What’s more, is in a time of economic hardship when the country seems more and more divided, local businesses and organizations contributed to raise the money needed to pay for licencing and host the screening. From The Brick House to Greenfield Community College, Salasin Project to the Interfaith Council, and countless others, local collaborators contributed over four thousand dollars to bring this conversation forward and make the community a more just place for all its residents. 

“I’ve known the Chief for years, and he knows he needs to listen to Black women. We’ve been mutually available to each other. My approach to justice always starts from a place of, ‘I love you, and you can do better,’” Jacobs said. But their relationship isn’t always effortless. There were months when she needed space from him because she couldn’t emotionally separate him from the system he works within. 

“And he’s had to sit with that discomfort,” Jacobs added, pausing. “Haigh is a humble man, one of the youngest ever in this position. He knows he will forever be learning and that’s important.

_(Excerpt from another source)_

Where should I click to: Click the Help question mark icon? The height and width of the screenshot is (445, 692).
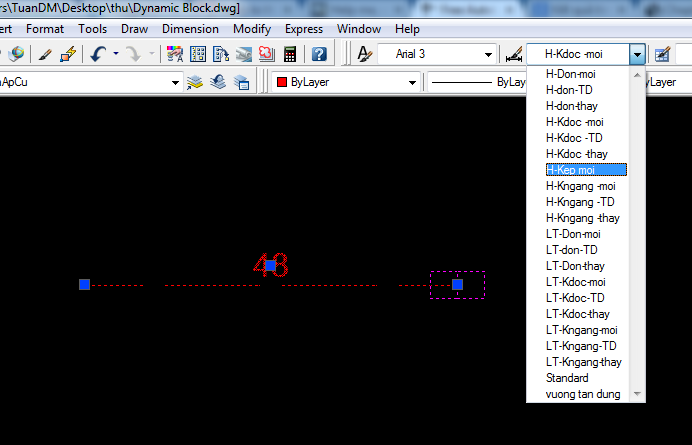320,54
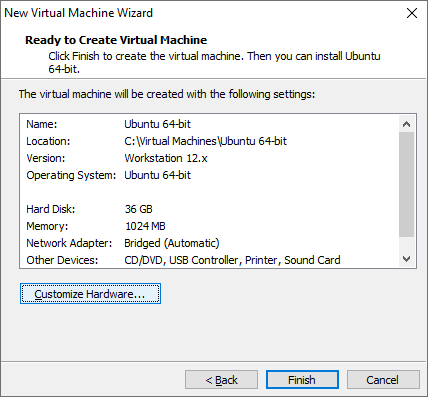Screen dimensions: 428x397
Task: Click the settings list scrollbar thumb
Action: [406, 184]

The biggest takeaway from the event was that even if you don’t have faith in the police system, we’re really fortunate that we can trust our Chief of Police here.” 

Haigh has encouraged his staff to watch the documentary. Still, the continued documentary screenings are just one of many tools. Haigh will be connecting with the Racial Justice Community Engagement Leader at the Franklin County Community Development Corporation, Traci Talbert, to build on this momentum. 

“I love that I know that my brothers and sons can be safe here and that the police are building these relationships in the community.  To me this is a win,” Jacobs ended with, smiling.